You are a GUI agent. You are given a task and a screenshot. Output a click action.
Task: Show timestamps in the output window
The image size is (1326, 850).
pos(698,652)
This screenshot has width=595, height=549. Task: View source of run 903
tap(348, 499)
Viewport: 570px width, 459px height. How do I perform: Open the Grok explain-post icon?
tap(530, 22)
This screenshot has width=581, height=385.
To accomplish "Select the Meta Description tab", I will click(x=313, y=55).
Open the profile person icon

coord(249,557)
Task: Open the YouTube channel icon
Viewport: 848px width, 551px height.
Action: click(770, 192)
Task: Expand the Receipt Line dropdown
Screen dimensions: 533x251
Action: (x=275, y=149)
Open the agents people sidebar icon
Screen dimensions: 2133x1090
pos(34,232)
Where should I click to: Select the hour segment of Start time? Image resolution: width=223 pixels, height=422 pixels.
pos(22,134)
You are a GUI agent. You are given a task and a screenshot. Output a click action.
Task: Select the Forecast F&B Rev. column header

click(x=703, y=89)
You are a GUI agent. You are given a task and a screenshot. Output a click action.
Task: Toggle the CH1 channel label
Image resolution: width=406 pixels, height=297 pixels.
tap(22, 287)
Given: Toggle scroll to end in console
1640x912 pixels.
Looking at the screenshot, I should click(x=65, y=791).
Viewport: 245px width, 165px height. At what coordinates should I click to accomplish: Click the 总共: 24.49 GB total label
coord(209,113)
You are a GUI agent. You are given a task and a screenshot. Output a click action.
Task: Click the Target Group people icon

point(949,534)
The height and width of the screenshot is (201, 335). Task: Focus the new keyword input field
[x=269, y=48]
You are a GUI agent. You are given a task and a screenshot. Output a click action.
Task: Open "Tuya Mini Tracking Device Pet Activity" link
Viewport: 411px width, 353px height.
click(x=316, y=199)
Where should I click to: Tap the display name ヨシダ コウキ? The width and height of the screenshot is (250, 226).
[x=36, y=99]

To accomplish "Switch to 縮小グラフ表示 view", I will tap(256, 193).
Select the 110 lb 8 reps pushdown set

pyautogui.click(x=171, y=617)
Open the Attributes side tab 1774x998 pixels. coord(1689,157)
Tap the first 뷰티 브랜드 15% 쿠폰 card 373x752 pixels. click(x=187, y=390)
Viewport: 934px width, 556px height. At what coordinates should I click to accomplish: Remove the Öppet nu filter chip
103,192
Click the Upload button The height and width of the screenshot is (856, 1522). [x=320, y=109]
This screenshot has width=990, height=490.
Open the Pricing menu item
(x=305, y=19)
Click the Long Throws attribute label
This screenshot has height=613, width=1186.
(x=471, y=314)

^^^^^^^^^^^^^^^^

_Challenge:_
List each line from the listing above that contains the word "Open", copying each one in full.

_Complete response:_
Viewport: 570px width, 459px height. How do I perform: Open the Grok explain-post icon?
Open the profile person icon
Task: Open the YouTube channel icon
Open the agents people sidebar icon
Task: Open "Tuya Mini Tracking Device Pet Activity" link
Open the Attributes side tab 1774x998 pixels. coord(1689,157)
Open the Pricing menu item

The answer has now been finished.